LABEL.build_vocab(train)

View most common words

TWEET.vocab.freqs.most_common(10)

[('i', 4974),
 ('!', 4713),
 ('.', 4014),
 (' ', 2972),
 ('to', 2867),
 ('the', 2545),
 (',', 2365),
 ('a', 1938),
 ('my', 1602),
 ('you', 1556)]

Create a data loader

train_dataloader, valid_dataloader, test_dataloader = data.BucketIterator.splits(
    (train, validation, test),
    batch_size = 32,
    device = device,
    sort_key = lambda x: len(x.tweet),
    sort_within_batch = False)

Create a LSTM Model

import torch.nn as nn

class MyLSTMModel(nn.Module):
    def __init__(self, hidden_size, embedding_dim, vocab_size):
        super(MyLSTMModel, self).__init__()
        self.embedding = nn.Embedding(vocab_size, embedding_dim)
        self.encoder = nn.LSTM(input_size=embedding_dim,
        hidden_size=hidden_size, num_layers=1)
        self.predictor = nn.Linear(hidden_size, 2)
        pass
    
    def forward(self, seq):
        output, (hidden,_) = self.encoder(self.embedding(seq))
        preds = self.predictor(hidden.squeeze(0))
        return preds
        pass

model = MyLSTMModel(hidden_size = 100,embedding_dim = 300, vocab_size = vocab_size)
model.to(device)

MyLSTMModel(
  (embedding): Embedding(20000, 300)
  (encoder): LSTM(300, 100)
  (predictor): Linear(in_features=100, out_features=2, bias=True)
)

Define the loss

A loss function computes a value that estimates how far away the output is from the target.
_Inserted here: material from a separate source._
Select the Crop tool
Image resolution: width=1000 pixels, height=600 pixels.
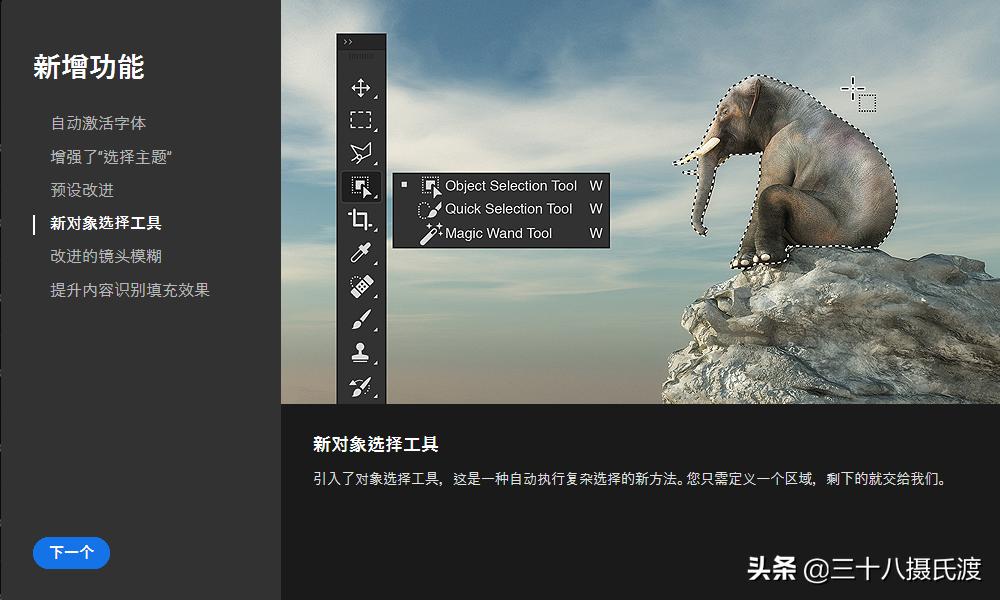coord(362,220)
The main objective is to reduce the loss function's value by changing the weight vector values through backpropagation in neural networks.
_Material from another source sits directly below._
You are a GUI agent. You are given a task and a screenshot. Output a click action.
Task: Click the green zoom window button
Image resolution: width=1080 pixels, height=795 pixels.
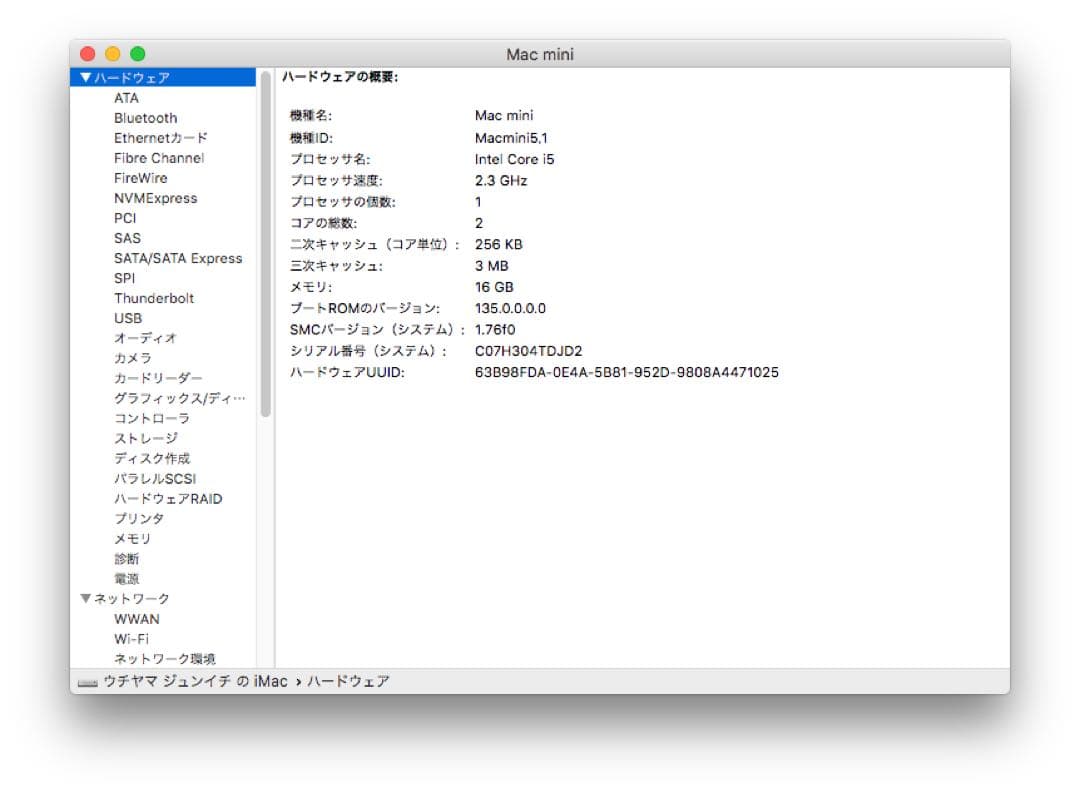point(138,54)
The loss function represents how well our model behaves after each iteration of optimization on the training set.

criterion = nn.CrossEntropyLoss()
criterion

CrossEntropyLoss()

Define the optimizer

import torch.optim as optim

Optimizers define how the weights of the neural network are to be updated. Optimizers take model parameters and learning rate as the input arguments.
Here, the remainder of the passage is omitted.